トランプの弁護団は、(言論の自由などを保障する)憲法修正第1条を盾に、前大統領の無罪を主張するとみられている。上院に提出した審理前準備書面で、「選挙に不正があった」とするトランプの発言は憲法修正第1条に基づき法的に保護されることから、これによって前大統領を有罪と判断することはできないと述べている。
だが、書簡に署名した法律家たちは、弁護団のこの見解は誤りであり、トランプを無罪とする十分な根拠にはならないと指摘。憲法修正第1条は上院がトランプ前大統領を有罪とし、将来において公職に就く資格をはく奪する妨げになるものではないとの見方を示している。
それは、弾劾裁判はトランプの行動が違法だったかどうかではなく、(その地位にふさわしくない)不正行為があったかどうかのみを判断するものであるためだ。また、仮にトランプの発言が修正第1条によって法的に保護されたとしても、就任宣誓に違反したと考えることが可能との見解だ。
書簡はさらに、「選挙結果を覆そう」というトランプの呼び掛けは、実際には法的に保護されるものではないとする「強力な論拠」があると述べている。この発言は支持者の暴力を扇動しており、混雑した劇場で「火事だ!」と叫ぶこと(それによって混乱を招くこと)が言論の自由によって保護されないことと同じだという。

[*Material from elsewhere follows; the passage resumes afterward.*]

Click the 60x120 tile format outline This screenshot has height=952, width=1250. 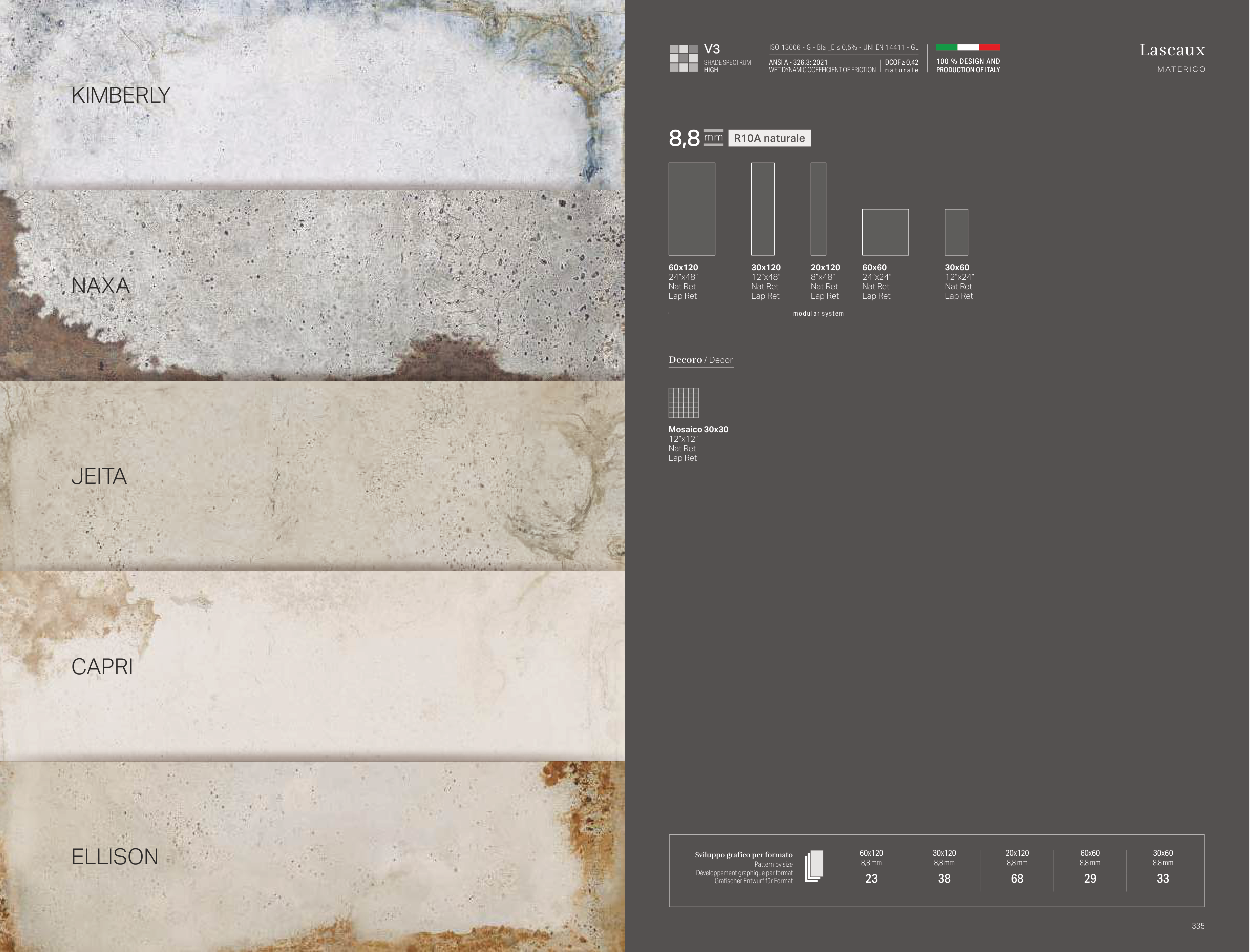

トランプの弁護団はそのほか、前大統領がすでに退任していることを理由として、有罪にはできないと訴えている。だが、これについてはすでに、法学者ら150人が別の書簡を公表。退任後でも弾劾裁判を行い、有罪とすることは可能との見方を示している。
トランプは1月6日に起きた支持者による連邦議会議事堂での暴動を扇動したとして、米史上初めて2回弾劾される大統領となった。ただ、上院がトランプに有罪評決を下すには少なくとも17人の共和党議員の賛成票が必要となることから、有罪となる可能性は低いとみられている。